In the central nervous system, a variety of neurotransmitters and receptors often participate in the regulation of neuronal excitability and synaptic transmission efficiency through complex interactions. Dopamine is the most abundant catecholamine neurotransmitter in the brain. Cannabinoid acts on its receptor CB1 to affect dopamine neurons and the subsequent effects of dopamine receptor activation.

It can regulate the degradation of dopamine, synthesize tyrosine, and synthesize dopamine under the catalysis of tyrosine hydroxylase and dopa decarboxylase. Dopamine is degraded to dihydroxyphenylacetic acid by monoamine oxidase. Accelerated hydrolysis of dopamine; In PD mice with CB1 gene knockout, the contents of dopamine and dihydroxyphenylacetic acid in caudate nucleus decreased, and CB1 deletion promoted the hydrolysis of dopamine. Found in experiments with PD β- Caryophyllene can alleviate the loss of dopamine neuron fibers in substantia nigra and striatum. Cannabinoid CB1 and CB2 activation maintain the stability of dopamine content in substantia nigra, striatum and caudate nucleus, and play a certain protective role on dopamine neurons.

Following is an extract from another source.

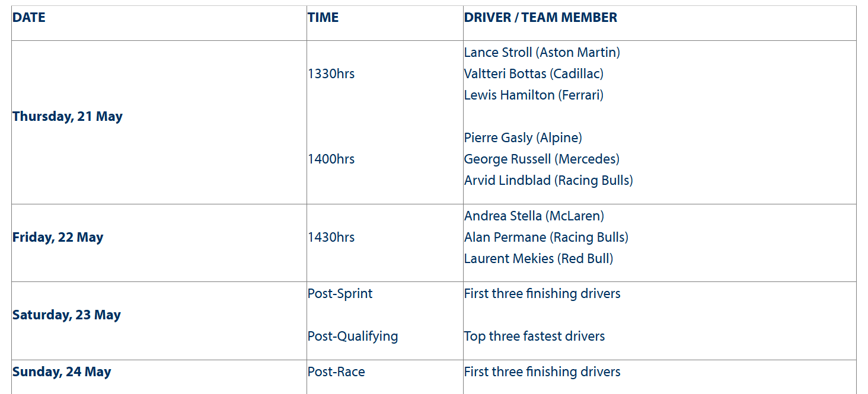
Task: Click Valtteri Bottas (Cadillac)
Action: tap(534, 74)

Endogenous cannabinoid system and Pd

Parkinson's disease (PD) is characterized by myotonia, tremor and bradykinesia, high-level cognitive dysfunction and fine language problems. It usually occurs due to the lack of dopamine formation caused by the apoptosis of dopaminergic neurons in the substantia nigra. Endogenous cannabinoid system plays an important role in the dopaminergic system, and they regulate each other. For example, CB1 receptors and d1/d2 like receptors in striatal neurons show complex interaction signals. The level of endogenous cannabinoid AEA in cerebrospinal fluid of patients with Parkinson's disease increased.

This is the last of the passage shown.